Under this formal definition, the familiar objects of linear algebra are recovered as special cases:
a scalar is an order-0 tensor (an element of \(\mathbb{R}\)), a vector is an order-1 tensor (an element of \(V\)),
and a matrix is an order-2 tensor (an element of \(V \otimes W\)).
Now the loose threads of this page tie together. The space \(\mathbb{R}^{m \times n}\) is not "an array of numbers" but the coordinate representation of \(\mathbb{R}^m \otimes \mathbb{R}^n\) — the tensor product of two simpler spaces. Vectorization is the explicit isomorphism \(\mathbb{R}^m \otimes \mathbb{R}^n \cong \mathbb{R}^{mn}\) that takes a tensor and lists its coordinates as a single column. The Kronecker product is the coordinate representation of the tensor product under a specific ordering convention: when \(V = \mathbb{R}^m\) and \(W = \mathbb{R}^n\) with standard bases, ordering the tensor-product basis as \((\mathbf{e}_i \otimes \mathbf{f}_j) \mapsto (i - 1)n + j\) identifies the abstract elementary tensor \(\mathbf{v} \otimes \mathbf{w}\) with the Kronecker product of the column vectors (this is the same convention that gave \(\mathbf{v} \otimes \mathbf{w} = \operatorname{vec}(\mathbf{w}\mathbf{v}^\top)\) earlier; a different ordering would swap the roles of \(\mathbf{v}\) and \(\mathbf{w}\)). More generally, given linear maps \(f: V \to V'\) and \(g: W \to W'\), they induce a linear map \(f \otimes g: V \otimes W \to V' \otimes W'\) whose matrix representation (in this tensor-product basis ordering) is the Kronecker product of the matrices of \(f\) and \(g\). The tensor product itself is the abstract, coordinate-free operation; what we have called "matrices" and "Kronecker products" are its shadows in coordinates.

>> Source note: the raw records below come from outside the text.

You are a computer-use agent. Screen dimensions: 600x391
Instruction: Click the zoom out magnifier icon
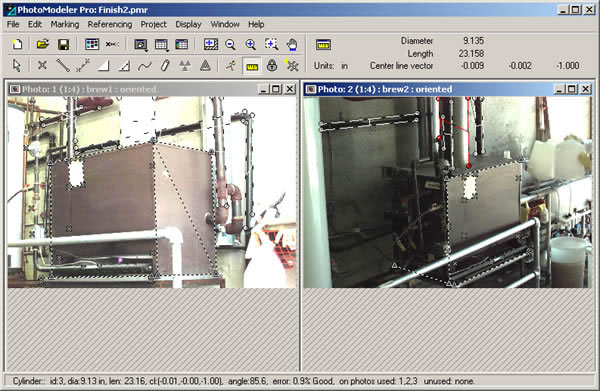(x=230, y=44)
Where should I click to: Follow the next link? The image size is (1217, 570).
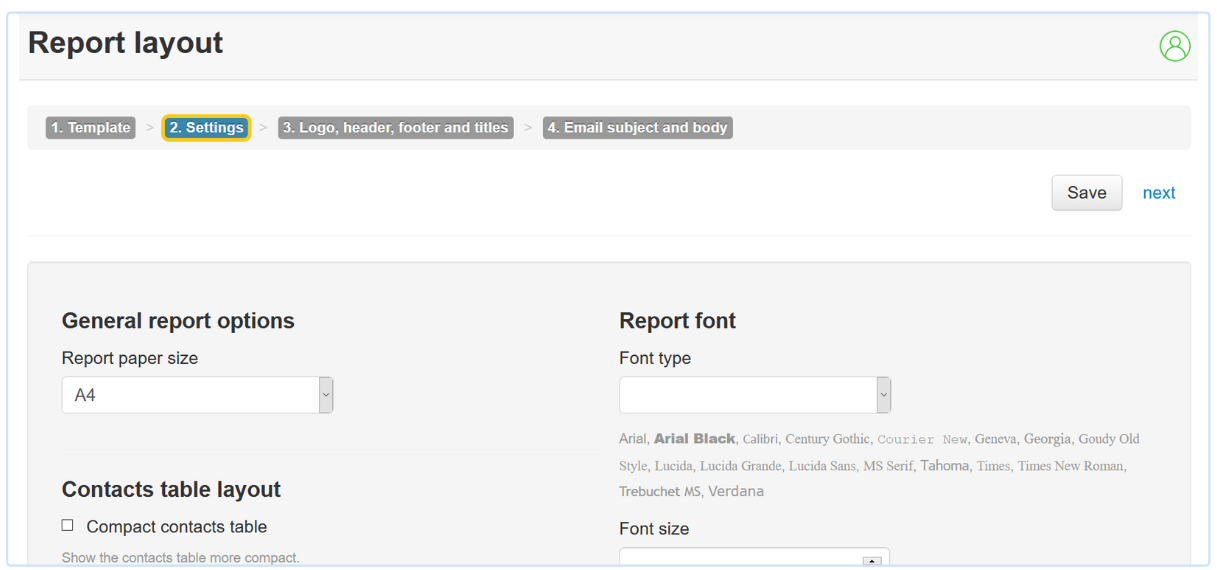coord(1158,193)
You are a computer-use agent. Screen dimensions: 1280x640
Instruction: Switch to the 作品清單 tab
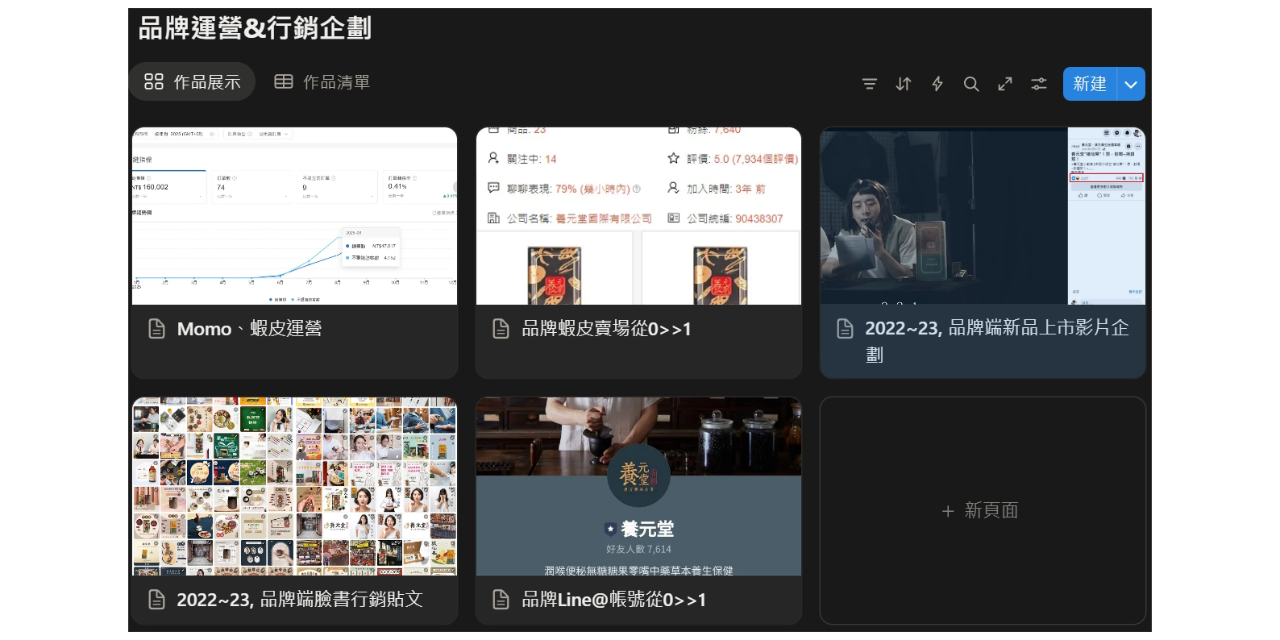pos(320,82)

A complete treatment of how linear maps act on tensor products — and how this perspective extends to group actions, where a group \(G\) acts on \(V \otimes W\) compatibly with its actions on \(V\) and \(W\) — belongs to the language of representation theory, which we develop in a future page of Section I. That language, in turn, is what makes the next idea possible: building neural networks whose internal computations respect symmetries of the data.

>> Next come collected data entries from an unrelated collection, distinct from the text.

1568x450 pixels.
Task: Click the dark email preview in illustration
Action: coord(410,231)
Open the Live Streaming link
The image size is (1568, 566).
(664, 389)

Insight: Tensors as the Language of Deep Learning
While deep learning frameworks treat tensors primarily as multidimensional arrays, their algebraic power stems
from their identity as multilinear maps. In Transformer architectures, the Attention mechanism
is fundamentally a series of tensor contractions—specifically, bilinear operations where queries and keys interact to produce
attention weights.
In the emerging field of Geometric Deep Learning, the mathematical definition of a tensor
— how it transforms under coordinate changes — becomes critical. This enables the design of
Equivariant Neural Networks, where internal representations (scalars, vectors, and higher-order tensors)

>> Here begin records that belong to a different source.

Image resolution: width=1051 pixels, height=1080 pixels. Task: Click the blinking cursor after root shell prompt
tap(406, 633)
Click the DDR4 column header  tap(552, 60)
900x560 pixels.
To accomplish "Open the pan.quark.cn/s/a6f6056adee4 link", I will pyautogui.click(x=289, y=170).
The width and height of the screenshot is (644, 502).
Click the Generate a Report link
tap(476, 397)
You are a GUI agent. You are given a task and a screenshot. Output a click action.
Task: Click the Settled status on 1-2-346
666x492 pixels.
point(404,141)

transform consistently according to group representations. This ensures the model respects the underlying physical symmetries
of the data, such as rotation and reflection invariance in 3D molecular modeling or medical imaging. The relevant symmetries are formalized through continuous matrix groups such as \(SO(n)\), developed in the Lie groups series later in Section I; the geometric flavor of these groups is previewed in Geometry of Symmetry.